In una prospettiva di lungo periodo la competitività delle produzioni di legname è legata
essenzialmente a tre variabili: il prezzo del legname, il costo e la produttività del lavoro. Sfortunatamente in Italia non esistono fonti statistiche che offrano una sistematica registrazione
di queste variabili. Costo e produttività del lavoro forestale sono stati oggetto di diversi studi
su scala locale o su periodi molto limitati (Baldini et al., 1993; Cesaro e Merlo, 1990; Gios
e Pollini, 1986; Gubert, 1980; Pascolin e Tessarin, 1985). C’è un’evidenza empirica che la
crescita del costo del lavoro non è stata compensata da un aumento della produttività dello
stesso. Negli ultimi 50 anni l’innovazione tecnica più significativa è stata la diffusa utilizzazione della motosega introdotta sistematicamente nelle attività forestali negli anni ’50. In
seguito l’introduzione di tecniche di esbosco con gru a cavo e più di recente di attrezzature
avanzate quali processor e forwarder hanno permesso di aumentare la produttività del lavoro,
ma non a livelli tali da ridurre i costi di taglio ed esbosco. In base all’indagine presentata in
Ciotti e Pettenella (2007), mentre nel 1955 con la vendita di un metro cubo di legname in
piedi si poteva retribuire circa un mese di stipendio, attualmente lo stesso quantitativo non
basta per retribuire lo stipendio di una giornata di lavoro in bosco. Nella ricerca citata si
evidenzia che il prezzo reale di macchiatico è passato dal valore medio di 276,46 nel 1955 a
51,96 euro/mc nel 2005, con una riduzione dell’81,2% del valore iniziale. Dopo una limitata
ripresa dei prezzi negli anni immediatamente successivi, nel 2008 e 2009, a seguito della crisi
economica mondiale, i prezzi sono ritornati a quelli del 2005.

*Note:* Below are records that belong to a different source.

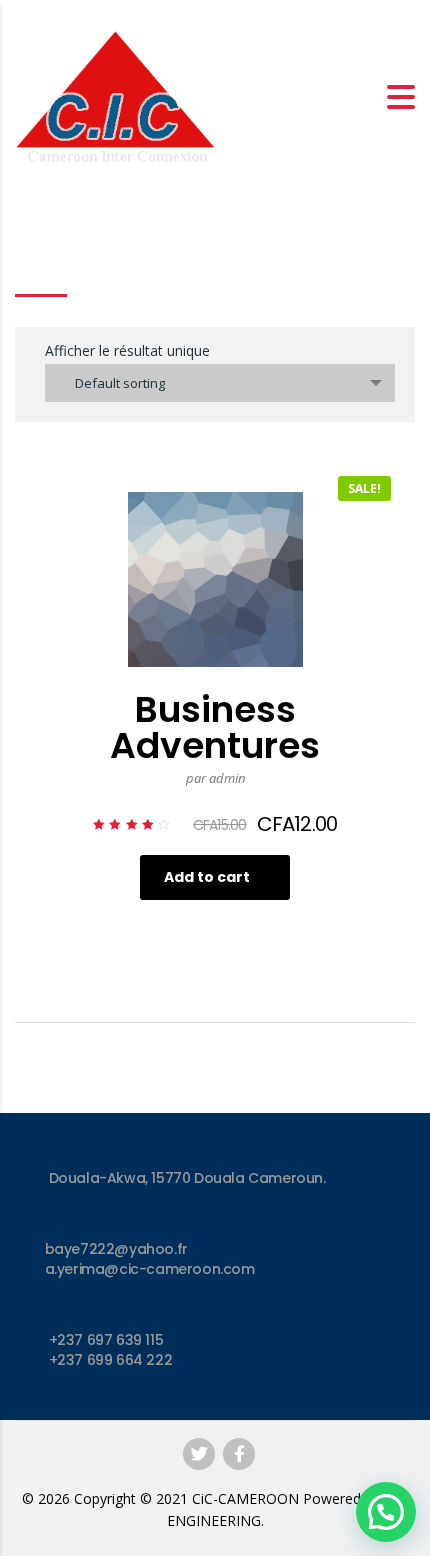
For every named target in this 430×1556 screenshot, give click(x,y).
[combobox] (220, 383)
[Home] (115, 94)
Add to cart (207, 877)
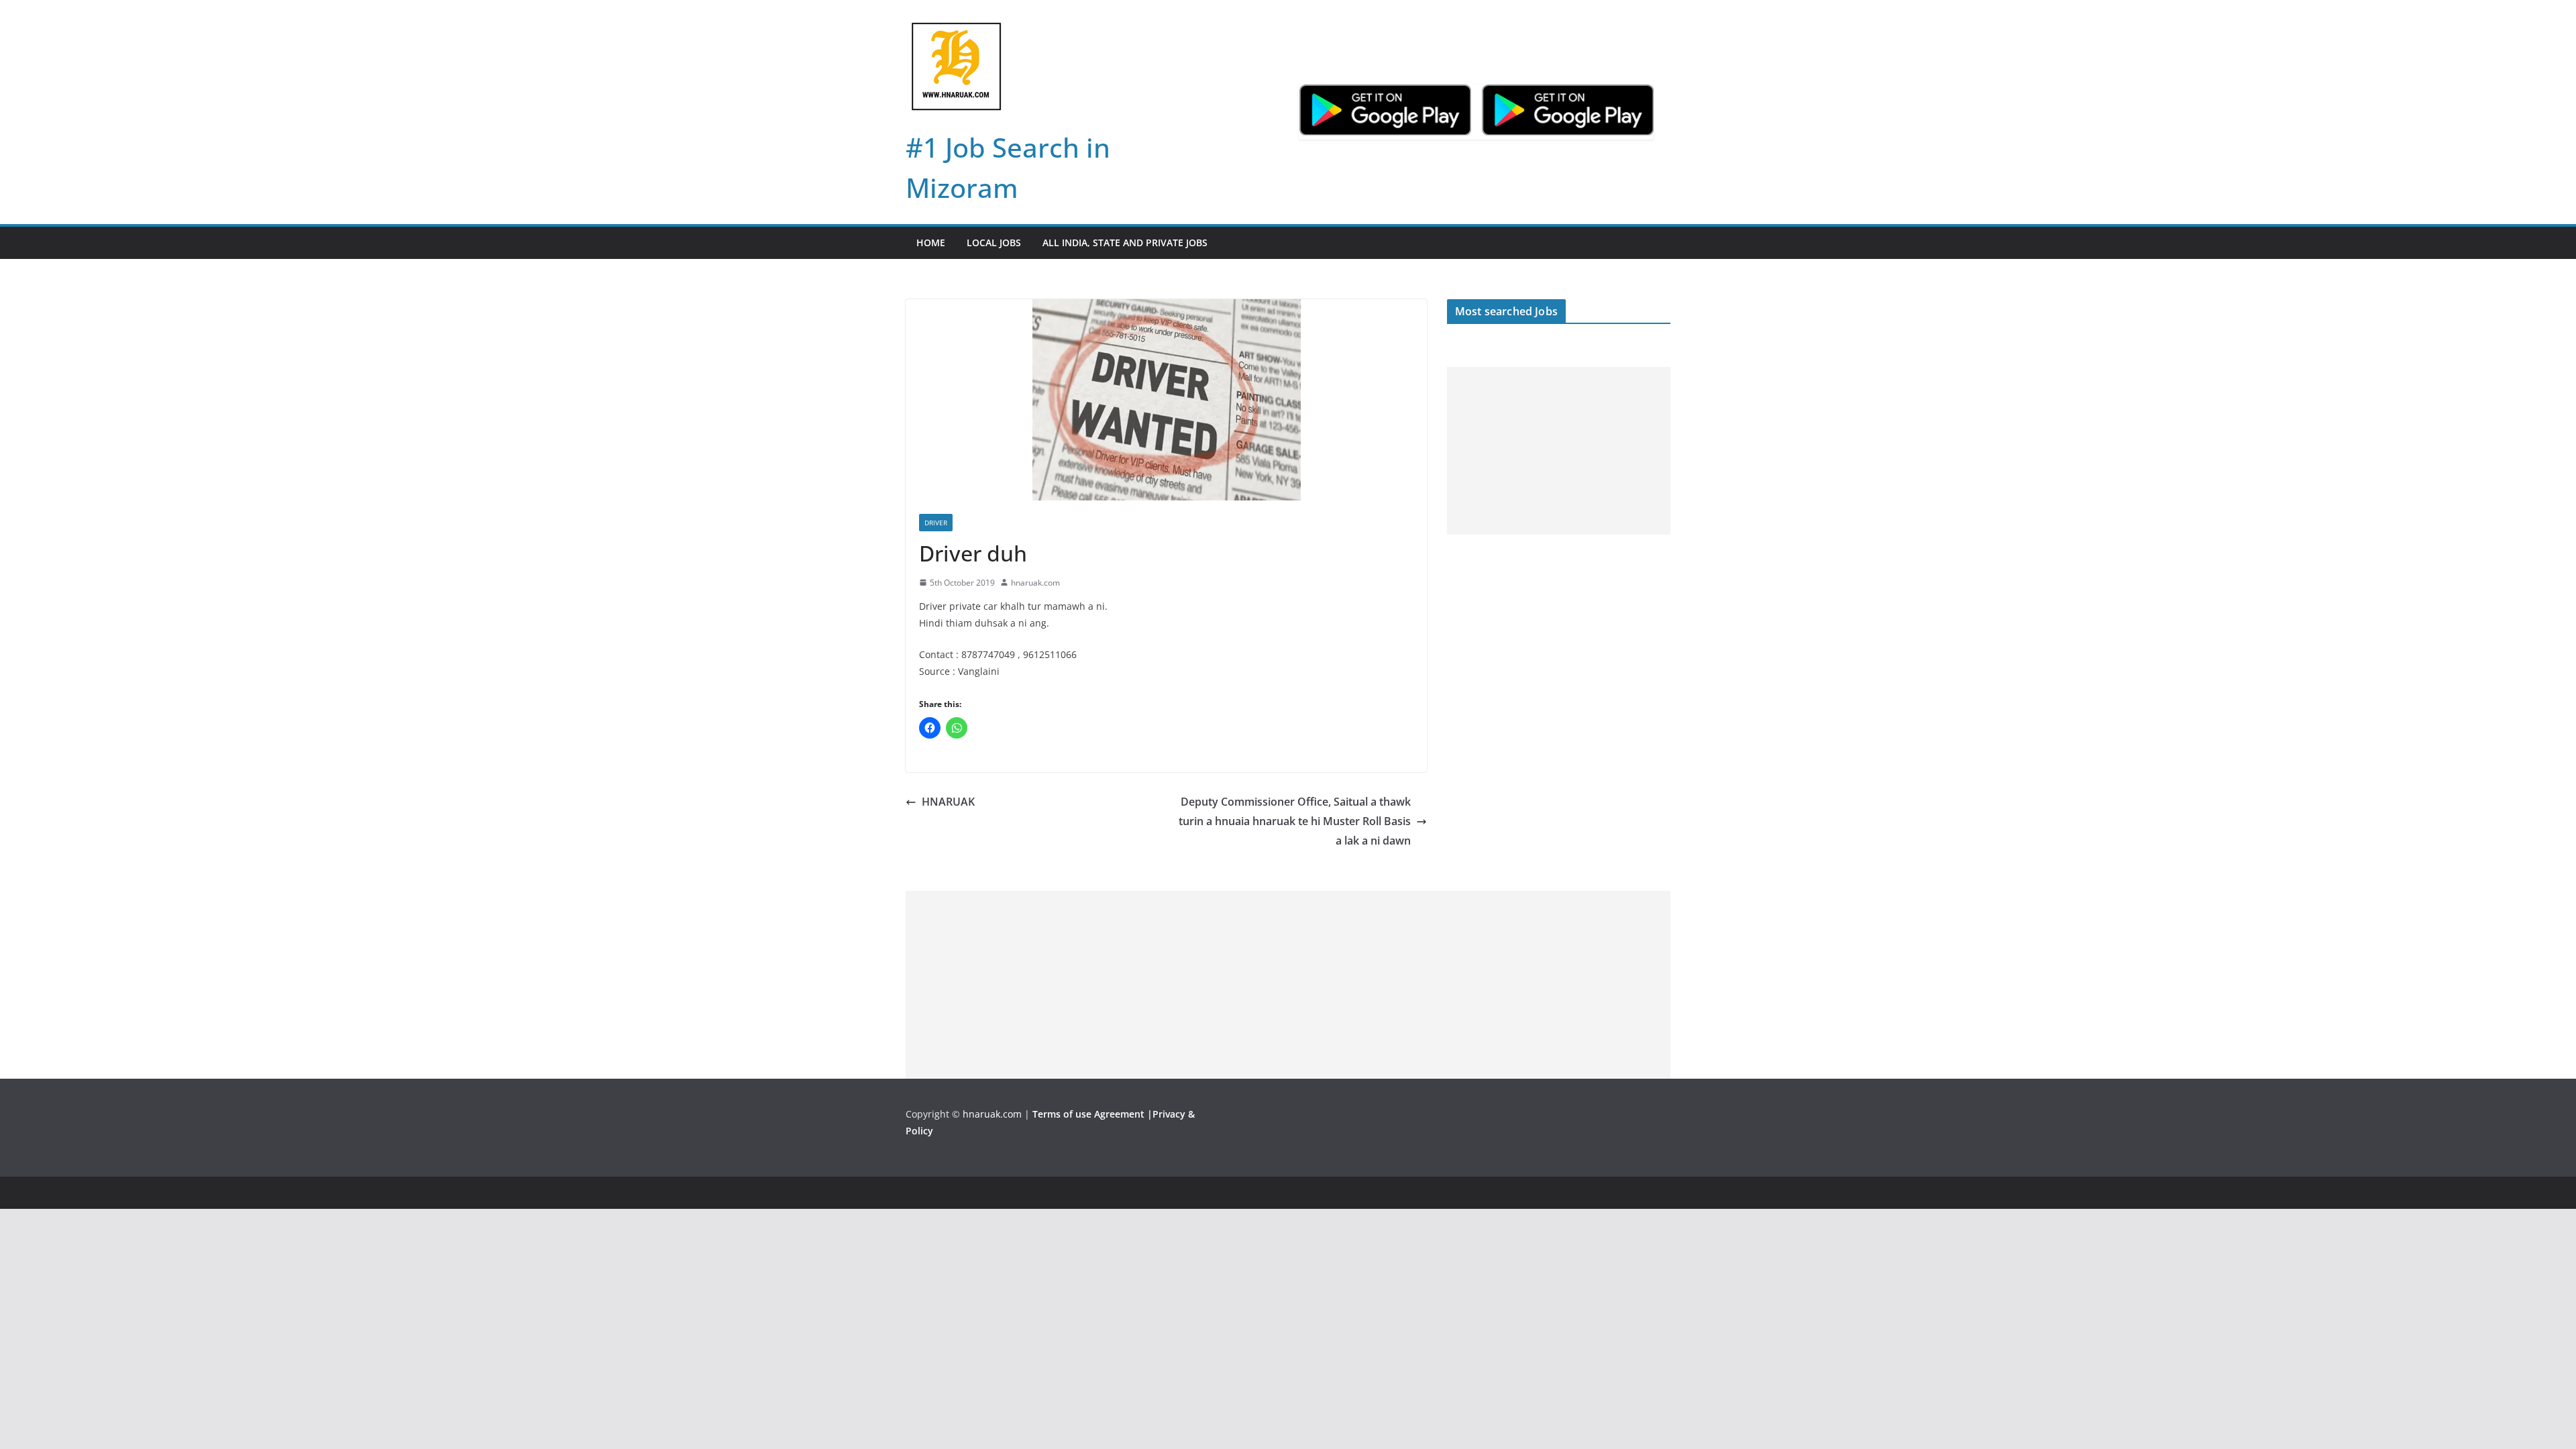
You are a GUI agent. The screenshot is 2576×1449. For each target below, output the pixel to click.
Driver (935, 522)
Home (930, 242)
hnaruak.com (1035, 582)
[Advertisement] (1558, 451)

L’andamento della forbice costi di taglio ed esbosco-prezzi del legname permette di
comprendere perché il settore forestale abbia visto in Italia una progressiva riduzione del
proprio ruolo economico in termini relativi (il Valore Aggiunto delle attività forestali è pari
allo 0,9% del settore primario; nel 1984-04 era in media dell’1,5%). Negli ultimi 20 anni la
perdita è stata significativa anche in termini assoluti (Fig. 1).
Ancora più preoccupante è il fatto che il modello organizzativo-produttivo delle foreste
alpine del nord Italia, da sempre il più avanzato in quanto orientato a produzioni a maggior
valore aggiunto, stia mostrando elementi gravi di cedimento (Fig. 2), con un appiattimento
verso le produzioni qualitativamente di minor pregio (legna ad uso energetico) che tradizionalmente hanno caratterizzato le produzioni appenniniche. Si tratta sostanzialmente di
un’omogenizzazione “in basso” della produzione forestale.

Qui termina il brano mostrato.